Globally overriding a template

You can override a default template in your own templates.yml file if all instances of a particular resource require a non standard configuration.

Example:

templates:
  RDSInstance:
    FreeStorageSpaceCrit:
      Threshold: 80000000000

This configuration will be merged over the default RDSInstance template resulting in the following:

templates:
  RDSInstance:
    FreeStorageSpaceCrit:
      AlarmActions: crit
      Namespace: AWS/RDS
      MetricName: FreeStorageSpace
      ComparisonOperator: LessThanThreshold
      DimensionsName: DBInstanceIdentifier
      Statistic: Minimum
      Threshold: 80000000000
      Threshold.development: 10000000000
      EvaluationPeriods: 1
    FreeStorageSpaceTask:
      AlarmActions: task
      Namespace: AWS/RDS
      MetricName: FreeStorageSpace
      ComparisonOperator: LessThanThreshold
      DimensionsName: DBInstanceIdentifier
      Statistic: Minimum
      Threshold: 100000000000
      Threshold.development: 20000000000
      EvaluationPeriods: 1

Create a custom template

If the default template for your resource is completely inappropriate, you can create your own custom template in the monitoring/templates.yml file.

Example:

templates:
  MyRDSInstance:
    DatabaseConnections:
      AlarmActions: crit
      Namespace: AWS/RDS
      MetricName: DatabaseConnections
      ComparisonOperator: MoreThanThreshold
      DimensionsName: DBInstanceIdentifier
      Statistic: Average
      Threshold: 20
      EvaluationPeriods: 5

Inherit a template

If you have multiple instances of a particular resource and you want to adjust the configuration for only some of them, you can create your own custom template which inherits the configuration of a default template.

Example:

templates:
  MyRDSInstance:
    template: RDSInstance
    FreeStorageSpaceCrit:
      Threshold: 80000000000

The above example creates a new template MyRDSInstance which can now be used by one or many resources.

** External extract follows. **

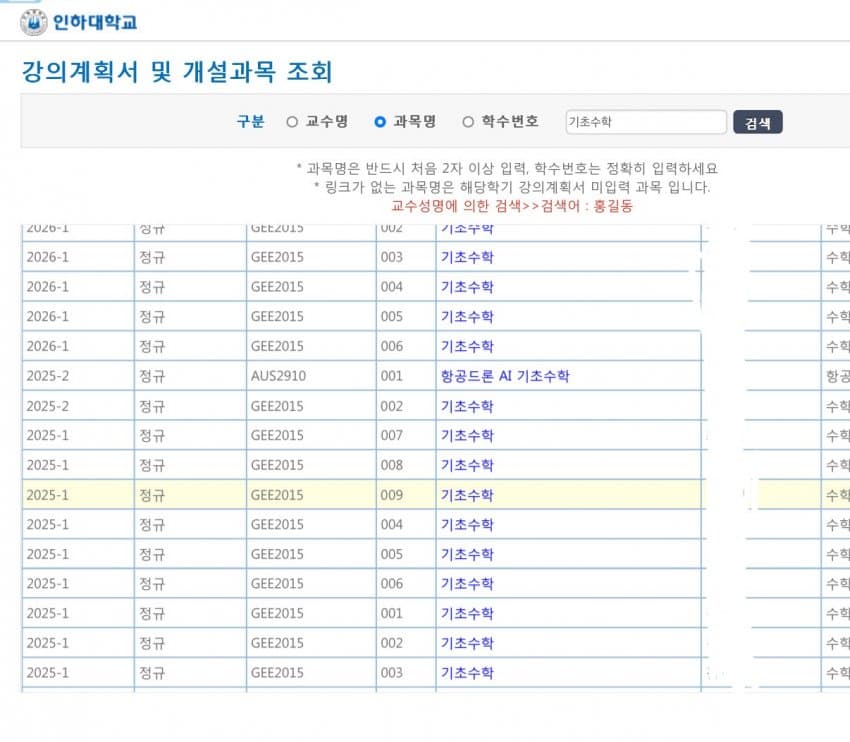
Task: Open 기초수학 link in highlighted section 009 row
Action: (x=467, y=495)
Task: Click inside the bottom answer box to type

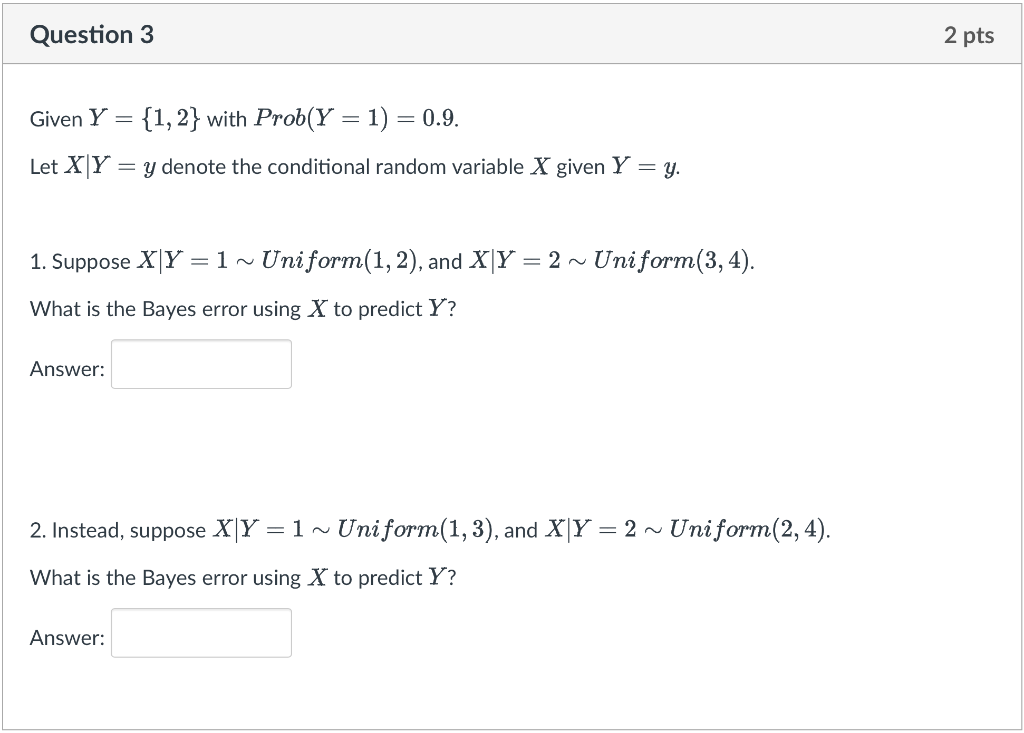Action: pos(201,632)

The MyRDSInstance template inherits all of the alarms and configuration from RDSInstance, but sets Threshold to 80000000000 for the FreeStorageSpaceCrit alarm.

Environment type mappings

You can create environment type mappings if alarm configurations need to differ between different environment types. This may be useful in situations where development type environments are running different resource quantities or sizes.

Example:

templates:
  RDSInstance:
    FreeStorageSpaceCrit:
      Threshold: 40000000000
      Threshold.development: 20000000000
      Threshold.staging: 30000000000
      EvaluationPeriods: 5

The above example shows different Threshold values for EnvironmentType values of production (default), development or staging. Any value can be specified using the .envType syntax and the necessary mappings and EnvironmentType will be generated when rendered. The EvaluationPeriods value for development and staging type environments will be 5 in the above example as no .envType values where provided for this parameter.

Supported Parameters:

Parameter Mapping support
ActionsEnabled true
AlarmActions false
AlarmDescription false
ComparisonOperator true
Dimensions false
EvaluateLowSampleCountPercentile false
EvaluationPeriods true
ExtendedStatistic false
InsufficientDataActions false
MetricName true
Namespace true
OKActions false
Period true
Statistic true
Threshold true
TreatMissingData true
Unit false

Template variables

The following variables can be used in templates:

Variable Key Variable Value
${name} Metric/Resource Name (from alarms.yml)
${metric} Metric Name (from alarms.yml)
${resource} Resource Name (from alarms.yml)
${templateName} Template Name (from templates.yml)
${alarmName} Alarm Name (from templates.yml)

Example:

alarms.yml

metrics:
  Metric1: MyCustomMetric

templates.yml

templates:
  MyCustomMetric:
    ItemCountHigh:
      MetricName: ${metric}
      AlarmDescription: '#{templateName} #{alarmName} - #{name}'

Result:

templates:
  MyCustomMetric:
    ItemCountHigh:
      MetricName: Metric1
      AlarmDescription: 'MyCustomMetric ItemCountHigh - Metric1'

Alarm Actions

There are 3 classes of alarm actions: crit, warn and task.

Action Process
crit Alert on-call technician
warn Create alarm in pager service but do not alert on-call technician
task Create support ticket for investigation

An SNS topic is required per alarm action, these topics and their subscriptions are managed outside this stack

Deployment

The rendered CloudFormation templates should be deployed to [source_bucket]/cloudformation/monitoring/.

Usage:
  cfn_monitor deploy

Options:
  a, [--application=APPLICATION]  # application name

Description:
  Deploys gerenated cloudformation templates to the specified S3 source_bucket

Launch the Monitoring stack in the desired account with the following CloudFormation parameters:

Parameter Key Parameter Value
EnvironmentType production / development / custom env type
MonitoredStack The name of the stack you want monitored. EG prod
MonitoringDisabled true for disables alerts, false for enabled alerts
SnsTopicCrit SNS topic used by crit type alarms
SnsTopicTask SNS topic used by task type alarms
SnsTopicWarn SNS topic used by warn type alarms

Disabling Monitoring

It is possible to globally disable / snooze / downtime all alarms by setting the MonitoringDisabled CloudFormation parameter to true. This will disable alarm actions without removing removing them.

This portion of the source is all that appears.